Tristram, livre arbitre

Vous souvenez-vous du temps où vous ne saviez pas lire ? Jean-Hugues Gailliot : Je ne me rappelle pas d’une époque où je n’aie pas lu. Très vite dans ma vie, j’ai trouvé que le monde réel présentait des défauts. Qu’il existait trop d’entraves, trop de verrous, et que cela engendrait énormément de frustration. Or, la littérature est un monde libre dans lequel on circule de façon fluide, rapide, amusante. Elle soumet à des intensités de très fort voltage, et soustrait à la fadeur et à l’ennui. Sylvie Martigny : C’est comme si j’avais toujours lu, et relu. Enfant, des livres comme L’île mystérieuse ou L’île au trésor me transportaient. J’adorais Jules Verne. L’intelligence phénoménale de ses récits faisait battre mon cœur. Les mythes grecs me passionnaient aussi, preuve que le cerveau humain n’a pas évolué tant que ça, et que les vieux mythes universels fonctionnent sur l’imaginaire des enfants de toutes les époques. Je suis ensuite venue aux classiques. Balzac, Zola, Kafka, Poe. Des auteurs qui façonnent l’intellect par le plaisir qu’ils procurent. L’intellect est, aussi, un organe sensitif.

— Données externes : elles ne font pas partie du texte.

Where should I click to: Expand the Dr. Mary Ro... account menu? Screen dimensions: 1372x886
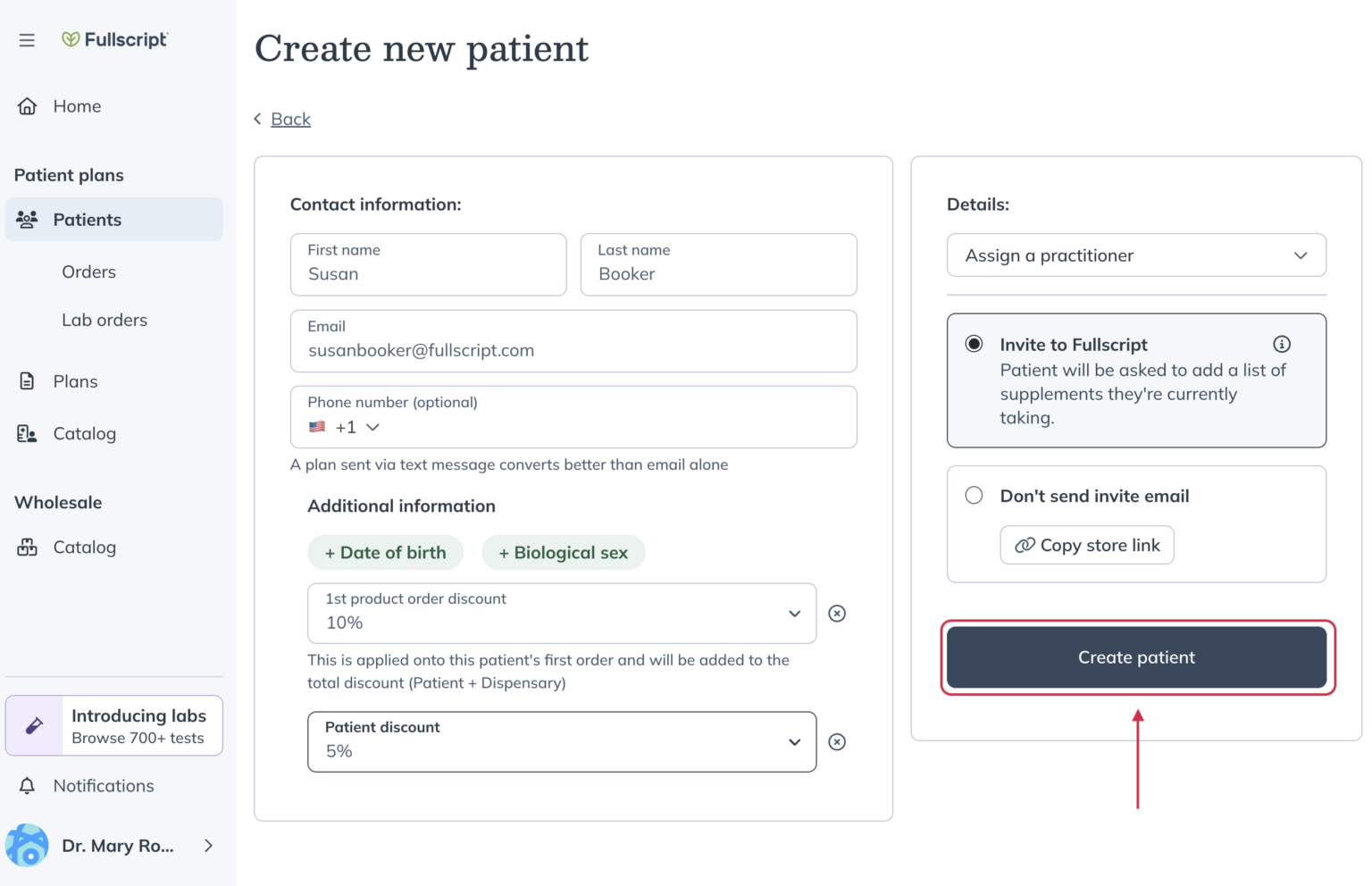(208, 845)
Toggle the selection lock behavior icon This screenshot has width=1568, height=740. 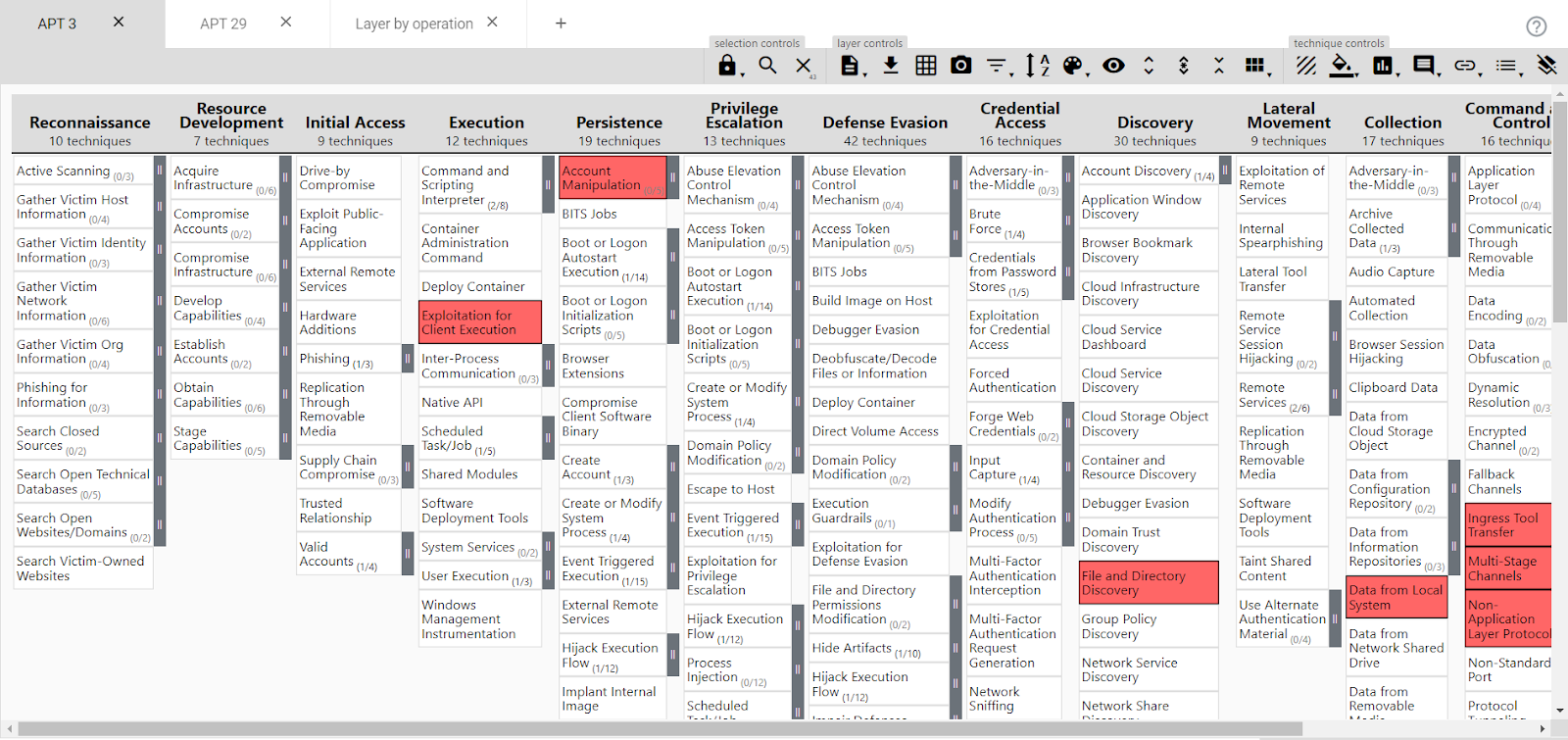727,66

 De nos jours on trouve plus de grande littérature dans la culture populaire que dans certaines collections BCBG.  En quoi Tristram est-il différent des autres ? J-H.G. : Dès le départ, on ne voulait se donner aucune des limites traditionnelles de l’édition indépendante, pour pouvoir se retrouver dans cette espèce de contraste d’échelle : être tout petit, tout seul, face à l’océan de ce que les hommes ont écrit et continuent d’écrire, et essayer de dégager quelque chose de cela. S.M. : Déjà faut-il se placer face à cette immensité ! Et s’intéresser au monde des formes et pas au blabla. Ce sont des choses complexes, auxquelles on doit accorder du temps. Il faut du temps pour avoir affaire à la beauté. Du temps personnel, cette denrée rare. La société d’aujourd’hui est un obstacle à l’accession à la beauté, au monde des formes, et aux liens qui les unissent. Et nous, depuis 30 ans, sommes à la recherche de ces liens.

Comment procédez-vous ?  

J-H.G. : Notre ligne éditoriale est née de certaines obsessions littéraires : Lautréamont, Ezra Pound, Laurence Sterne, pour la publication desquels on a créé la maison d’édition. Notre projet, c’est de découvrir la postérité de ces écrivains dans la littérature contemporaine. Parfois, on l’a découverte chez des auteurs inattendus comme Lester Bangs, critique rock qui n’a jamais écrit que des articles pour la presse musicale. La littérature n’est pas seulement un truc distingué chic et branché. C’est Lester Bangs dans les canards de rock, c’est Kenneth Anger qui écrit sur les coulisses trash de Hollywood… De nos jours on trouve plus de grande littérature dans la culture populaire que dans certaines collections BCBG, dans lesquelles il ne se passe plus grand chose. S.M. : La question n’est pas de dire que les choses se ressemblent, mais qu’elles communiquent. Les niveaux de communication dans l’art ne sont pas au premier degré. Ils sont profonds. C’est la leçon de l’art : tout n’est pas dans l’apparence. J-H.G. : Dans les grottes de Lascaux, par exemple, il y a de petits motifs abstraits, sortes de quadrillages avec certaines intersections colorées et d’autres qui ne le sont pas, avec ces couleurs brunes, ocres, rougeâtres, typiques de Lascaux. Des motifs abstraits, avec un effet de damier extrêmement fragile, extrêmement beau, totalement impossible à interpréter. Ce motif, on le retrouve dans des peintures de Paul Klee – donc Bauhaus – antérieures à la découverte de Lascaux. C’est passionnant qu’il existe du Paul Klee dans les grottes de Lascaux ! Et seuls les bons historiens de l’art sont capables d’établir le lien entre ces œuvres. Être éditeur, c’est une démarche identique menée dans les livres.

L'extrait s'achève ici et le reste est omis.